### EXERCISE TASK
Rewrite the items below, changing every "GUI agent" to "interface agent" and keeping everything else the same.

### DATA SHOWN

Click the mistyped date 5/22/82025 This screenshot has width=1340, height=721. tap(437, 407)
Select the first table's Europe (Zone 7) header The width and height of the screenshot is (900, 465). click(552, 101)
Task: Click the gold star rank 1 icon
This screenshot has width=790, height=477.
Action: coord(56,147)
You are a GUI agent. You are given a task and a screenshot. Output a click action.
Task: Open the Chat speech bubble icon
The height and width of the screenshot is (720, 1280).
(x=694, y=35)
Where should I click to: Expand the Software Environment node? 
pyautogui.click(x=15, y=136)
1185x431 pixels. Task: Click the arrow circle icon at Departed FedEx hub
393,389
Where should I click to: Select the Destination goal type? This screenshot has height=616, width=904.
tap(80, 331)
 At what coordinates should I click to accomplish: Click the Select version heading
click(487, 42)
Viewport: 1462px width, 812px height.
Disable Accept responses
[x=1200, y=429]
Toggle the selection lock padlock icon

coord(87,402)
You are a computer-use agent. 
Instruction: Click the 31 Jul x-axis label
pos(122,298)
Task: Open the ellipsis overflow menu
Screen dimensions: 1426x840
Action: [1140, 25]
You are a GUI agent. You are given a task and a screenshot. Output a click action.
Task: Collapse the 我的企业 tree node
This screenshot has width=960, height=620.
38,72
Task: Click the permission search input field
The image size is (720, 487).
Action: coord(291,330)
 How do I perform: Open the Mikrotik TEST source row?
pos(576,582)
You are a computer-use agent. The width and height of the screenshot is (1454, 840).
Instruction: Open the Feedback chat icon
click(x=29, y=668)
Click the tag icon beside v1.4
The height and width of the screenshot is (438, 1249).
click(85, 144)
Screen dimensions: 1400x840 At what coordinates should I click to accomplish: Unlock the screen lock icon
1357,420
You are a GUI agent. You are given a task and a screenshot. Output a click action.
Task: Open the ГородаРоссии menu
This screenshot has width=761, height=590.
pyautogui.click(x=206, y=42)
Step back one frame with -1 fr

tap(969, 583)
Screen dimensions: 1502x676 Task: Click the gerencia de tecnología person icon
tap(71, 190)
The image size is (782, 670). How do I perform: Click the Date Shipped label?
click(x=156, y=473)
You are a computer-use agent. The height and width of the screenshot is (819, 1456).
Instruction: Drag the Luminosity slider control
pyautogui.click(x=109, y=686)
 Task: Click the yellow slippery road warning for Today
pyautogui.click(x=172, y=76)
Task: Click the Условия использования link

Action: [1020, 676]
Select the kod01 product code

### EXPECTED ANSWER
Click the mistyped date 5/22/82025 This screenshot has width=1340, height=721. tap(437, 407)
Select the first table's Europe (Zone 7) header The width and height of the screenshot is (900, 465). click(552, 101)
Task: Click the gold star rank 1 icon
This screenshot has width=790, height=477.
Action: coord(56,147)
You are a interface agent. You are given a task and a screenshot. Output a click action.
Task: Open the Chat speech bubble icon
The height and width of the screenshot is (720, 1280).
(x=694, y=35)
Where should I click to: Expand the Software Environment node? 
pyautogui.click(x=15, y=136)
1185x431 pixels. Task: Click the arrow circle icon at Departed FedEx hub
393,389
Where should I click to: Select the Destination goal type? This screenshot has height=616, width=904.
tap(80, 331)
 At what coordinates should I click to accomplish: Click the Select version heading
click(487, 42)
Viewport: 1462px width, 812px height.
Disable Accept responses
[x=1200, y=429]
Toggle the selection lock padlock icon

coord(87,402)
You are a computer-use agent. 
Instruction: Click the 31 Jul x-axis label
pos(122,298)
Task: Open the ellipsis overflow menu
Screen dimensions: 1426x840
Action: [1140, 25]
You are a interface agent. You are given a task and a screenshot. Output a click action.
Task: Collapse the 我的企业 tree node
This screenshot has width=960, height=620.
38,72
Task: Click the permission search input field
The image size is (720, 487).
Action: coord(291,330)
 How do I perform: Open the Mikrotik TEST source row?
pos(576,582)
You are a computer-use agent. The width and height of the screenshot is (1454, 840).
Instruction: Open the Feedback chat icon
click(x=29, y=668)
Click the tag icon beside v1.4
The height and width of the screenshot is (438, 1249).
click(85, 144)
Screen dimensions: 1400x840 At what coordinates should I click to accomplish: Unlock the screen lock icon
1357,420
You are a interface agent. You are given a task and a screenshot. Output a click action.
Task: Open the ГородаРоссии menu
This screenshot has width=761, height=590.
pyautogui.click(x=206, y=42)
Step back one frame with -1 fr

tap(969, 583)
Screen dimensions: 1502x676 Task: Click the gerencia de tecnología person icon
tap(71, 190)
The image size is (782, 670). How do I perform: Click the Date Shipped label?
click(x=156, y=473)
You are a computer-use agent. The height and width of the screenshot is (819, 1456).
Instruction: Drag the Luminosity slider control
pyautogui.click(x=109, y=686)
 Task: Click the yellow slippery road warning for Today
pyautogui.click(x=172, y=76)
Task: Click the Условия использования link

Action: [1020, 676]
Select the kod01 product code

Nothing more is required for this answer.